◆ **Instructions to follow**:
Find the lines in these entries that include the word "legend" and state how many there are, with no other words.

◆ **Source material**:
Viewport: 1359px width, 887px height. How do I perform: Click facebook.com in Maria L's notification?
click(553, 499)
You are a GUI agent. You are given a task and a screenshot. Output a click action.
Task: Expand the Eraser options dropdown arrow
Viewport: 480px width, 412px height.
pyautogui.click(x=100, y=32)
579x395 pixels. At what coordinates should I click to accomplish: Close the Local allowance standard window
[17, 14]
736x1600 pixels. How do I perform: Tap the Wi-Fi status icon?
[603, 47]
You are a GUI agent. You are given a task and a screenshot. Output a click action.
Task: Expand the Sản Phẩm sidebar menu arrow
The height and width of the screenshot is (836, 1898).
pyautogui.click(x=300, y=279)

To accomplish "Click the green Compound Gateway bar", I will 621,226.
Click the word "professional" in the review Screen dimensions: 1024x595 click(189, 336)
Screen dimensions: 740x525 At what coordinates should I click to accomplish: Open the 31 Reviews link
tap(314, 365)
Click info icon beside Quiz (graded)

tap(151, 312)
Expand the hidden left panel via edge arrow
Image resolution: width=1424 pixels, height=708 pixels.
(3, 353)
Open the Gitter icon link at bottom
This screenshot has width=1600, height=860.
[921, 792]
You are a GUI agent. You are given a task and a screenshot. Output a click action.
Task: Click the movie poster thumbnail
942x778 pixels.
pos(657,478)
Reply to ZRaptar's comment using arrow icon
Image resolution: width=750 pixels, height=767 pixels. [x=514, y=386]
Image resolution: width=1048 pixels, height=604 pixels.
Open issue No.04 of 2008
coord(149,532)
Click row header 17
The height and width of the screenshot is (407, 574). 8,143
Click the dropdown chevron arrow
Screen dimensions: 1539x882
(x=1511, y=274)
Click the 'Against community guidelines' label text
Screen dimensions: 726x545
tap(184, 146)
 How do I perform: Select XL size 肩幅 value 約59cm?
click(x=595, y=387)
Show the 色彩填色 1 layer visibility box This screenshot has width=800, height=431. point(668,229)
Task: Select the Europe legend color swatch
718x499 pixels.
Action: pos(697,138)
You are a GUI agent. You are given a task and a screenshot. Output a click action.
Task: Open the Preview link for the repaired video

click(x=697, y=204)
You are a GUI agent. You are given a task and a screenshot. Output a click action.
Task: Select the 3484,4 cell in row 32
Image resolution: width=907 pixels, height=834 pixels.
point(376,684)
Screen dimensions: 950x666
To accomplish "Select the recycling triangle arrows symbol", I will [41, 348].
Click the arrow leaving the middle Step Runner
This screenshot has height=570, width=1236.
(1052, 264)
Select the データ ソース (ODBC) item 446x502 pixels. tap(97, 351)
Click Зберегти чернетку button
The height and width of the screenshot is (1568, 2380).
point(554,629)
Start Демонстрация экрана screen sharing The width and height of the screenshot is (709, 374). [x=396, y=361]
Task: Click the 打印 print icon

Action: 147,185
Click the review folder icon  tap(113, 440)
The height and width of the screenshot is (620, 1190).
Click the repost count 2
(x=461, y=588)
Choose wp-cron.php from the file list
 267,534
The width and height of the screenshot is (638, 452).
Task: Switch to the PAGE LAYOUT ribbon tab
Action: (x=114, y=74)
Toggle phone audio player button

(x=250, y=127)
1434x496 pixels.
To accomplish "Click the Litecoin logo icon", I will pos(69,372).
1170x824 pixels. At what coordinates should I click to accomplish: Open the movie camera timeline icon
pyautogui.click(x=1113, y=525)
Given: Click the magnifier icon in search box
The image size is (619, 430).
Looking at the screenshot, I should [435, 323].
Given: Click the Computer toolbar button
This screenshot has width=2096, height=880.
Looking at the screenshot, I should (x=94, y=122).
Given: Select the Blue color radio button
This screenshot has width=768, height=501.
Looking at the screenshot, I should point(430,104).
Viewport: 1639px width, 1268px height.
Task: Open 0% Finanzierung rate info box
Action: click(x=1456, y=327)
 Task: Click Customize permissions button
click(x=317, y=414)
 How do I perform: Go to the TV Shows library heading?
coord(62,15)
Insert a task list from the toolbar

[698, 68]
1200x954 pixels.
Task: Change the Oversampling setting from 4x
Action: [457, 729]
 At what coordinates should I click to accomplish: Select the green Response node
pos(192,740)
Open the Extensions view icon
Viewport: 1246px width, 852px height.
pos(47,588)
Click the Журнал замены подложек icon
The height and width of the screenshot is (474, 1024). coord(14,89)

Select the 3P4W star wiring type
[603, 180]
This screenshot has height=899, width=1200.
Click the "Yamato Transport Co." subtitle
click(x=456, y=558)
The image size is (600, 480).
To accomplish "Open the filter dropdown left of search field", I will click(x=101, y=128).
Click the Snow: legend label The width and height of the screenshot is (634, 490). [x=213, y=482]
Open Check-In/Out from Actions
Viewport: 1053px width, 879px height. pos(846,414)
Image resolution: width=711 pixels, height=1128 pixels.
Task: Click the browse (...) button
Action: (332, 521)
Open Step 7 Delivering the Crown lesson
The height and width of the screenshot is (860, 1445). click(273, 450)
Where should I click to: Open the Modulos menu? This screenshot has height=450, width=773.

◆ **Answer space**:
2